大きな道具は、使う前に一度気合いがいる。小さい道具は、気が向いたときに動ける。その差は意外と大きい。

不思議なもので、手軽に掃除できる道具があると、今まで気にしていなかった汚れが目に付く。「あ、ここもやれるな」と思ってしまう。少し無駄に使いたくなるくらいだ。

以前は「どうせまた汚れるし」と放置していたものが、今は「まあ、ついでにやっておくか」に変わった。掃除の質が劇的に変わるというより、掃除への心理的ハードルが下がる。
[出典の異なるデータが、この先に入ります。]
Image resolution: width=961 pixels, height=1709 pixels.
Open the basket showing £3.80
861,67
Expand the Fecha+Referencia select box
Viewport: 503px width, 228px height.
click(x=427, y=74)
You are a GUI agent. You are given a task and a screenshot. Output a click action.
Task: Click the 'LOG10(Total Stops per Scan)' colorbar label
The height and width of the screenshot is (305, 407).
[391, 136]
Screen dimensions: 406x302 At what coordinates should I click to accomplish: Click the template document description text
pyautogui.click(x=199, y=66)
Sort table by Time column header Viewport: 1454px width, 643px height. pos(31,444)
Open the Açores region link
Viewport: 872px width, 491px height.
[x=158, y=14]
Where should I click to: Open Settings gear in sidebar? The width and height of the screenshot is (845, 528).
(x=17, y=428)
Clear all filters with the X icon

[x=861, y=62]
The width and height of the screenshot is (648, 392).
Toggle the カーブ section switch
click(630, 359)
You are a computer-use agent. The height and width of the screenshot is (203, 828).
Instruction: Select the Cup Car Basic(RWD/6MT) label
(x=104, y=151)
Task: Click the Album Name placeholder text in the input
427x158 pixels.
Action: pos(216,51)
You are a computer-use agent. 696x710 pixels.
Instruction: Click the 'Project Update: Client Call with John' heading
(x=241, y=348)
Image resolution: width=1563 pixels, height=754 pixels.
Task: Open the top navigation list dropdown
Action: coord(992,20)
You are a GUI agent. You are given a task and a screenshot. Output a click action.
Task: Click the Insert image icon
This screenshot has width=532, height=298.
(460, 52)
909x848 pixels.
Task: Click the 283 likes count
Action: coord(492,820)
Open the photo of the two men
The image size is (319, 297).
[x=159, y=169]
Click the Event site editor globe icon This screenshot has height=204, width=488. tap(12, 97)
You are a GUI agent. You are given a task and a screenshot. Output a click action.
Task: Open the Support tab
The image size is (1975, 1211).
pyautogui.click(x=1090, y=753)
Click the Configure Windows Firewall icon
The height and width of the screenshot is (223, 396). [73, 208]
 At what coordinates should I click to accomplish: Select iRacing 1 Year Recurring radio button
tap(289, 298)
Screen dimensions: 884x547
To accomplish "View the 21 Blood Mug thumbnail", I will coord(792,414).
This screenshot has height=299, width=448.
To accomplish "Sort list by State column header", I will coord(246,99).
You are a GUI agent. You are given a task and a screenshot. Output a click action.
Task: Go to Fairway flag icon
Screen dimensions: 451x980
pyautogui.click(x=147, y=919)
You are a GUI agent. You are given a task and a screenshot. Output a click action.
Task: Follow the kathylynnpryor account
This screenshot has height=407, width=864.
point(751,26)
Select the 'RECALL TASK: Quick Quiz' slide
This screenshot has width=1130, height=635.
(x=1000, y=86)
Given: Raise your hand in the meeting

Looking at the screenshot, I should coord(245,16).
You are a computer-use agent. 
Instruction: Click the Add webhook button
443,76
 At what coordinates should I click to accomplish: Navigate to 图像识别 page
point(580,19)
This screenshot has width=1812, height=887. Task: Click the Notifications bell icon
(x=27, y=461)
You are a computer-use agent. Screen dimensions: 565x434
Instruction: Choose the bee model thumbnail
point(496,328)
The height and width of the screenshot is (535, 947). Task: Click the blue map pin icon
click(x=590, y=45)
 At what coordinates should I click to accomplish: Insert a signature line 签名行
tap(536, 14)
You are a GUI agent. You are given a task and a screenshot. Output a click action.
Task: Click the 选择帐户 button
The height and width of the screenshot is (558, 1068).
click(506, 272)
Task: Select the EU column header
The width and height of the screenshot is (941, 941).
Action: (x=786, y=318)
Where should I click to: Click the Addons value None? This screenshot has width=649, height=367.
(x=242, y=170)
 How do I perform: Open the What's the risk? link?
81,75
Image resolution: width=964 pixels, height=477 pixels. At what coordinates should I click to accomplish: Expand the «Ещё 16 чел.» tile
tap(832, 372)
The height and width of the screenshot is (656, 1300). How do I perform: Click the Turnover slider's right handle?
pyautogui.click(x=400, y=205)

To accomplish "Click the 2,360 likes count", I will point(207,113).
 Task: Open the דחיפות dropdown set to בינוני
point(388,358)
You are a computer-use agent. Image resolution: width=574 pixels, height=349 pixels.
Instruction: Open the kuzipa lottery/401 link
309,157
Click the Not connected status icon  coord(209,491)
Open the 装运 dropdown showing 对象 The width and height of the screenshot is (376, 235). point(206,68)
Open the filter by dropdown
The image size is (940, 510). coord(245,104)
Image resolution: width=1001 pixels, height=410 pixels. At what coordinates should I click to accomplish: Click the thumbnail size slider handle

その変化のほうが大きいかもしれない。

向いている人、向いていない人

この製品は“部分洗い特化”と考えるのが無難だ。広い外壁やコンクリート外構を一気に洗いたい。そういう期待には向かない。

一方で、

・マンションで水道が使いづらい
・車の気になる部分だけ洗いたい
・大掛かりな準備はしたくない

という人には、ちょうどいいのではないか。私のように「高圧洗浄機は大袈裟」と思っていた人にこそ、試してみる価値があると思う。

このハンディタイプは、掃除の結果を劇的に変える道具とは言えない。大きな機械を出すほどではない。でも、少しきれいにしたい。その隙間を埋めてくれる。

結局、家も車もまた汚れる。そこは変わらない。それでも、気になったらすぐに手を動かせる。その軽さは、思っていたより心地よかった。